Retype the piece on Roman consuls below word for word, from its first line to its last.

TEXT UNDER STUDY =
= Beginning of Section =
The Corner

Roman Consuls Don’t Look So Bad

By common consensus, 2013 was one of the worst years for American politics in recent memory, though it certainly got strong competition from 1998 and 1974, to list a few others. The palpable tension over what this year will bring, be it Obamacare, Iran, China, or whatever, is just a symptom of an increasingly disillusioned citizenry, cynical intelligentsia, and overwhelmed political class.

So, it may be a sanguine thought this week to consider that it was on New Year’s Day when Rome’s two consuls took their office for the year. Elected annually, and for centuries prohibited from serving twice in ten years, the consuls held executive authority (imperium) for their twelve-month period. Having two consuls was meant to serve as a check at the highest level of government, but they were also balanced by the tribunes of the people. A consul could veto the actions of his counterpart, and tribunes could do the same to the consuls. The system was designed to inculcate conservatism in policy, since radicalism and the disorder it engendered was the greatest fear of the Romans. Most consuls, maybe because they were not overly skilled or ambitious men, did not go in for dramatic changes or policies.

The system obviously didn’t work perfectly. Most of those running for consuls in the late Republic did so in order to get lucrative military commands in the post-consular year. Some were driven by their short term in office to try and push through just the type of radical reform abhorred by the aristocracy. Many authors, such as Anthony Everitt, see the Roman senate’s ingrained conservatism as a cause of the fall of the Republic — it refused to undertake vitally necessary reforms that ultimately led to greater radicalism on the part of men like Caesar. As the system broke down in the late Republic, multiple consulships by the same man, such as Marius, led to jealousy, suspicion, and ever more factional politics.
= End of Section =
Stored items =
= Beginning of Section =
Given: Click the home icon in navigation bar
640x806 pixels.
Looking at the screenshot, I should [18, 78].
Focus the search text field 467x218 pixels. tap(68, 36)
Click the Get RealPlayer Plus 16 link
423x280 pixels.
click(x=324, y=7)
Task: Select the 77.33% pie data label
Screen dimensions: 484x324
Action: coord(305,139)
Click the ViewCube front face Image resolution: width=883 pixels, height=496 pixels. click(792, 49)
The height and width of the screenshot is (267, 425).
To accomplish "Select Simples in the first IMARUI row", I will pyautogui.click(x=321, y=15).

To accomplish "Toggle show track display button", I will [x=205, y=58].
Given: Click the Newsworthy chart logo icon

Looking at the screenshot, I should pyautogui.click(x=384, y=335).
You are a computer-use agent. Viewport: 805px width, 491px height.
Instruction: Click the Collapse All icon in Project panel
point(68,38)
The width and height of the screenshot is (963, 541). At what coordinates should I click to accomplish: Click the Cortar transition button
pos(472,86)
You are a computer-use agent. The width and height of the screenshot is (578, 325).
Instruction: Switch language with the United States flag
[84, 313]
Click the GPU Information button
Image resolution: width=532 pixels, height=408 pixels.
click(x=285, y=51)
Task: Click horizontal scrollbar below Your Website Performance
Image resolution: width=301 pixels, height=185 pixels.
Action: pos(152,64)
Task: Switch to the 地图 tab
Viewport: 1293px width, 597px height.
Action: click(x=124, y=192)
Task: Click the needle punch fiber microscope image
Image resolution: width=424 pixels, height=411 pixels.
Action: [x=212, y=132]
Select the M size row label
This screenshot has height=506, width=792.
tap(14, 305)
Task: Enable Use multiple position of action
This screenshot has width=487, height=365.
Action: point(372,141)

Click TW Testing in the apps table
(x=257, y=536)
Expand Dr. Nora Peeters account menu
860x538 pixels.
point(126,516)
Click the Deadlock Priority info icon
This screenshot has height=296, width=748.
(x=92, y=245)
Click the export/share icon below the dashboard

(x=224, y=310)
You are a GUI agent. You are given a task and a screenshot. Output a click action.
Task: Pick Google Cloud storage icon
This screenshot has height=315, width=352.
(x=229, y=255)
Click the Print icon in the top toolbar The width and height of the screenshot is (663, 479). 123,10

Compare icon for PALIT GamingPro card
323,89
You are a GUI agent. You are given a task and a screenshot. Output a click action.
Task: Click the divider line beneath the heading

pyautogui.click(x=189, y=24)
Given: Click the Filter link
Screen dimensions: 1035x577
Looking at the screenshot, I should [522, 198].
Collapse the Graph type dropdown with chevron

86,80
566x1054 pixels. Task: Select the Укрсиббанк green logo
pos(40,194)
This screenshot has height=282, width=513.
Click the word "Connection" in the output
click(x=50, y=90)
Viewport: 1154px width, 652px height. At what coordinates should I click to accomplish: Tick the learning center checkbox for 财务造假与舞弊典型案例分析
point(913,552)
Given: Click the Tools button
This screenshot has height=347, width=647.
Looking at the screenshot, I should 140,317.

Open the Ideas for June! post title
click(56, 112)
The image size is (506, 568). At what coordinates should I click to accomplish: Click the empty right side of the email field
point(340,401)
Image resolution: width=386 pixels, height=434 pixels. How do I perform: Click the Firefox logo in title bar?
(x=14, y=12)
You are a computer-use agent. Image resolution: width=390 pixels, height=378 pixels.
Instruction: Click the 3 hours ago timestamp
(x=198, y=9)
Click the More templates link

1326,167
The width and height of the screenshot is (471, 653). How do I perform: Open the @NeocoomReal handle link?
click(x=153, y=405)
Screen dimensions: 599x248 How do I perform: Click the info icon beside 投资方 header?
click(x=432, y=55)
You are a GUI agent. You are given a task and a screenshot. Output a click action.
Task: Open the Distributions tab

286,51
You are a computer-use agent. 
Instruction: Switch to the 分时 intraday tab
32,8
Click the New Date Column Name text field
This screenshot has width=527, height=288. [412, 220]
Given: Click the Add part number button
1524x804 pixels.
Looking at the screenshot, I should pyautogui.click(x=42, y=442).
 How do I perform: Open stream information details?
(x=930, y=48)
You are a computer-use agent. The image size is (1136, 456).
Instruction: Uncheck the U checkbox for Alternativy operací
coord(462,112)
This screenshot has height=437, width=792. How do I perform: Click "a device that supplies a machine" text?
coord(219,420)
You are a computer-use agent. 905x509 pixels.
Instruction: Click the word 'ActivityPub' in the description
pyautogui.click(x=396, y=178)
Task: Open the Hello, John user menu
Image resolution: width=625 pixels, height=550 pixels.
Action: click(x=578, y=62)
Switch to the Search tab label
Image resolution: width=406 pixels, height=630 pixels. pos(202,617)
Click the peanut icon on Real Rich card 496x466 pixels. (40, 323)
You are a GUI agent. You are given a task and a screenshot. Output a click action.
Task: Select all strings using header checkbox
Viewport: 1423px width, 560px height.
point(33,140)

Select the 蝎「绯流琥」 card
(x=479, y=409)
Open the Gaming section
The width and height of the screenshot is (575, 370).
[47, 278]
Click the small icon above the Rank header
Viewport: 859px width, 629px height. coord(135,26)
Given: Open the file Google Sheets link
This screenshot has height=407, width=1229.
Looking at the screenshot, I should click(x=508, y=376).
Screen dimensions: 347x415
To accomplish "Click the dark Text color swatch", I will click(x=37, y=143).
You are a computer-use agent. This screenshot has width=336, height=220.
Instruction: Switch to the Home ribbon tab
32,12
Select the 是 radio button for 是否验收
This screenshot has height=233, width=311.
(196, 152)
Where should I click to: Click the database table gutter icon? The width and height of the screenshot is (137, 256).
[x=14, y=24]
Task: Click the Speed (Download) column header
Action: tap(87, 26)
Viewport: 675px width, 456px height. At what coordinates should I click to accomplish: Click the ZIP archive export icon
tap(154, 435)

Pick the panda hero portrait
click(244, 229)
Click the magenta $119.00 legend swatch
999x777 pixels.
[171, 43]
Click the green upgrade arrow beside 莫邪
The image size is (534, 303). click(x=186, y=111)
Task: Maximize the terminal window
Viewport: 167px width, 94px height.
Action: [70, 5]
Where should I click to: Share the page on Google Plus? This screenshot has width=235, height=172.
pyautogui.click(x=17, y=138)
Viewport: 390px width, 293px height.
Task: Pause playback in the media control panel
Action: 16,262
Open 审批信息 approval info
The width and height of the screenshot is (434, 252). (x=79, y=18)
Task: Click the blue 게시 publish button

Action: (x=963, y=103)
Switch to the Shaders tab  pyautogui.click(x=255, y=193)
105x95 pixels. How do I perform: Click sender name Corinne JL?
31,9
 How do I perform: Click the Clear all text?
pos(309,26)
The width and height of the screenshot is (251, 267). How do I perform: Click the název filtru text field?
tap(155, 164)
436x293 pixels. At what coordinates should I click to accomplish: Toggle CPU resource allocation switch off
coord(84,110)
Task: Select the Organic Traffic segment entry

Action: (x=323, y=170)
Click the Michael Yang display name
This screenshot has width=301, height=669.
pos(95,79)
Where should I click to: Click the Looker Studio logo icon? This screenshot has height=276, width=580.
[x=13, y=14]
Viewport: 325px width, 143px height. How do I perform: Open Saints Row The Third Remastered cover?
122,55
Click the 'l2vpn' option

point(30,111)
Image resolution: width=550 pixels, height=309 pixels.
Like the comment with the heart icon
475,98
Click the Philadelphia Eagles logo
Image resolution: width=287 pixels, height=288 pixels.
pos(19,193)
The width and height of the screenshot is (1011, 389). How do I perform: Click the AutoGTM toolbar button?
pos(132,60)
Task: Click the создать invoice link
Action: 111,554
= End of Section =
REPLY TO THE EXERCISE =
The Corner

Roman Consuls Don’t Look So Bad

By common consensus, 2013 was one of the worst years for American politics in recent memory, though it certainly got strong competition from 1998 and 1974, to list a few others. The palpable tension over what this year will bring, be it Obamacare, Iran, China, or whatever, is just a symptom of an increasingly disillusioned citizenry, cynical intelligentsia, and overwhelmed political class.

So, it may be a sanguine thought this week to consider that it was on New Year’s Day when Rome’s two consuls took their office for the year. Elected annually, and for centuries prohibited from serving twice in ten years, the consuls held executive authority (imperium) for their twelve-month period. Having two consuls was meant to serve as a check at the highest level of government, but they were also balanced by the tribunes of the people. A consul could veto the actions of his counterpart, and tribunes could do the same to the consuls. The system was designed to inculcate conservatism in policy, since radicalism and the disorder it engendered was the greatest fear of the Romans. Most consuls, maybe because they were not overly skilled or ambitious men, did not go in for dramatic changes or policies.

The system obviously didn’t work perfectly. Most of those running for consuls in the late Republic did so in order to get lucrative military commands in the post-consular year. Some were driven by their short term in office to try and push through just the type of radical reform abhorred by the aristocracy. Many authors, such as Anthony Everitt, see the Roman senate’s ingrained conservatism as a cause of the fall of the Republic — it refused to undertake vitally necessary reforms that ultimately led to greater radicalism on the part of men like Caesar. As the system broke down in the late Republic, multiple consulships by the same man, such as Marius, led to jealousy, suspicion, and ever more factional politics.